Santa Clara County must pay a nonprofit watchdog group $500,000 to cover its legal fees after a three-year dispute over whether the county could withhold or charge extremely high fees for electronic maps that were sought during a public records request, the San Jose Mercury News reported.

Government watchdogs say the payment of the California First Amendment Coalition’s legal fees, which follows an appeals court order to disclose the map data, could be the largest payout awarded in a California records disclosure dispute to date.

“[The $500,000 judgment] sends a very, very clear message that if [governments] ignore their obligations under our open government laws, they better treat that as a real liability,” Peter Scheer, executive director of CFAC, told the Mercury News.

The California First Amendment Coalition sued Santa Clara in June 2006 after it failed to provide its global imaging system basemap in its response to a California Public Records Act request. The county said the maps were not subject to open records requests because they were protected by a federal homeland security law. Once forced to disclose the maps, the county said it would cost $250,000 to cover the fees associated with data collection and the copyright process, despite the fact that 14 California counties provide the maps for free and 23 California counties charge only the cost of duplication, the Mercury News reported.

In February, the California Court of Appeals refused to apply the federal homeland security law and unanimously affirmed the superior court’s decision that the maps should be released, noting that the county had sold the map data to other Private and public entities.

“The County sold the GIS basemap to 18 purchasers, including three private entities.
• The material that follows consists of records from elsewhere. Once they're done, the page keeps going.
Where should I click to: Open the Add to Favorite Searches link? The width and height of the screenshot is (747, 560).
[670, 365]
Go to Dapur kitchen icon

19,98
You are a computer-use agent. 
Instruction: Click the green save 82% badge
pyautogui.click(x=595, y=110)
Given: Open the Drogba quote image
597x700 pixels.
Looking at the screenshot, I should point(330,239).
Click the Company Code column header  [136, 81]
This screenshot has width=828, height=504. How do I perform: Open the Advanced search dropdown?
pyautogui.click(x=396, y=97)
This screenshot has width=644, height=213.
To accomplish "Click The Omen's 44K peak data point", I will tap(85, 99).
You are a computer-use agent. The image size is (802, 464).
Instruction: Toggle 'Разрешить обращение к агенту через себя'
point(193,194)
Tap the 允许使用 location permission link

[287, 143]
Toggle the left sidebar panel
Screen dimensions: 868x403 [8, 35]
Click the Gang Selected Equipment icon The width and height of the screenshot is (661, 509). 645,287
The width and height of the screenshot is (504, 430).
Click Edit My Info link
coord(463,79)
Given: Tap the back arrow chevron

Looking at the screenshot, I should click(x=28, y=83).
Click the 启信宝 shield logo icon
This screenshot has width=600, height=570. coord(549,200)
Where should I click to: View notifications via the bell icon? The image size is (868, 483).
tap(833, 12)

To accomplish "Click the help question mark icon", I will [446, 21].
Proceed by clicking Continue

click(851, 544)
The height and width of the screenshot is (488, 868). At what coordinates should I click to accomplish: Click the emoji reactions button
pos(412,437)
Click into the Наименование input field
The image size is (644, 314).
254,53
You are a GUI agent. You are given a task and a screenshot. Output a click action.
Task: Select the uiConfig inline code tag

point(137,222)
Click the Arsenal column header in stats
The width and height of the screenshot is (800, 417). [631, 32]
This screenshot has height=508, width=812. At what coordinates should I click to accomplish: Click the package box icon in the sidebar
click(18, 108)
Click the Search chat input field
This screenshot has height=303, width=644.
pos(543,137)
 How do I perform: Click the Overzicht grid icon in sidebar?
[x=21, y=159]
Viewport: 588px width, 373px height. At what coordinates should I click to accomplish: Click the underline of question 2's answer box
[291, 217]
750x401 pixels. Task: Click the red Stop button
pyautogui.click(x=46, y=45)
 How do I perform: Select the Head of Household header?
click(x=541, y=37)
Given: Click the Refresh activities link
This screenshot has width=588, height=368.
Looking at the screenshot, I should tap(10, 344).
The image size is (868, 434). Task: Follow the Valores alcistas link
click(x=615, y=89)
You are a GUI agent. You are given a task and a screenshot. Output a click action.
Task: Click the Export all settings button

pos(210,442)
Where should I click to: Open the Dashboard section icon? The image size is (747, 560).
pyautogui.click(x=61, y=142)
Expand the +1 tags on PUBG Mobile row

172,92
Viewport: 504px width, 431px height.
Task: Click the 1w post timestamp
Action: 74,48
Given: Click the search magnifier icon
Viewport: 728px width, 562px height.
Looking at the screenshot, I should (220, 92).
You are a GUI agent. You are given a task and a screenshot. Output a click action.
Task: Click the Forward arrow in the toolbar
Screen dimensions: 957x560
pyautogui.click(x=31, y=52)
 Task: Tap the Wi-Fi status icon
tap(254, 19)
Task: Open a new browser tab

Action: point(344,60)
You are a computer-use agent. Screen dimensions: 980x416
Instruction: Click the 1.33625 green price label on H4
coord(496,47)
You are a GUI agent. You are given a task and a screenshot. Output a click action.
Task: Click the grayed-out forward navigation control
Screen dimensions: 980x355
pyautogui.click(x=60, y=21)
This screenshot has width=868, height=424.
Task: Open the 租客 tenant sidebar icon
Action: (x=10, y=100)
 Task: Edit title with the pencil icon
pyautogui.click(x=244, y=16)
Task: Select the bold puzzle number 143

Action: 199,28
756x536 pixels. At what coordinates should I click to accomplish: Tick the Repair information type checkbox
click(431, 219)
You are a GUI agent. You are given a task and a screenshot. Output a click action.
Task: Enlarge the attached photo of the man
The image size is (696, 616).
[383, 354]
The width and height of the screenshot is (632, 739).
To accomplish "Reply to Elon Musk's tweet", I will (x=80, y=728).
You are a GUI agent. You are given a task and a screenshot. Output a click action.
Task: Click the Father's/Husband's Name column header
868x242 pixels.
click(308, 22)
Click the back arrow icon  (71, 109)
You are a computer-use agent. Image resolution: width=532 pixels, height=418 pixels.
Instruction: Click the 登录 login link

In the trial court’s view: ‘If the security issue were of greater importance, one would think there would be no dissemination of the GIS basemap whatever.’ We see no reasoned basis for overturning that inference,” Judge Richard McAdams wrote for the unanimous three-judge panel.

The court likewise rejected the county’s copyright argument and remanded the case back to the trial court to consider the question of costs.

The Reporters Committee for Freedom of the Press joined a friend-of-the-court brief in support of the California First Amendment Coalition.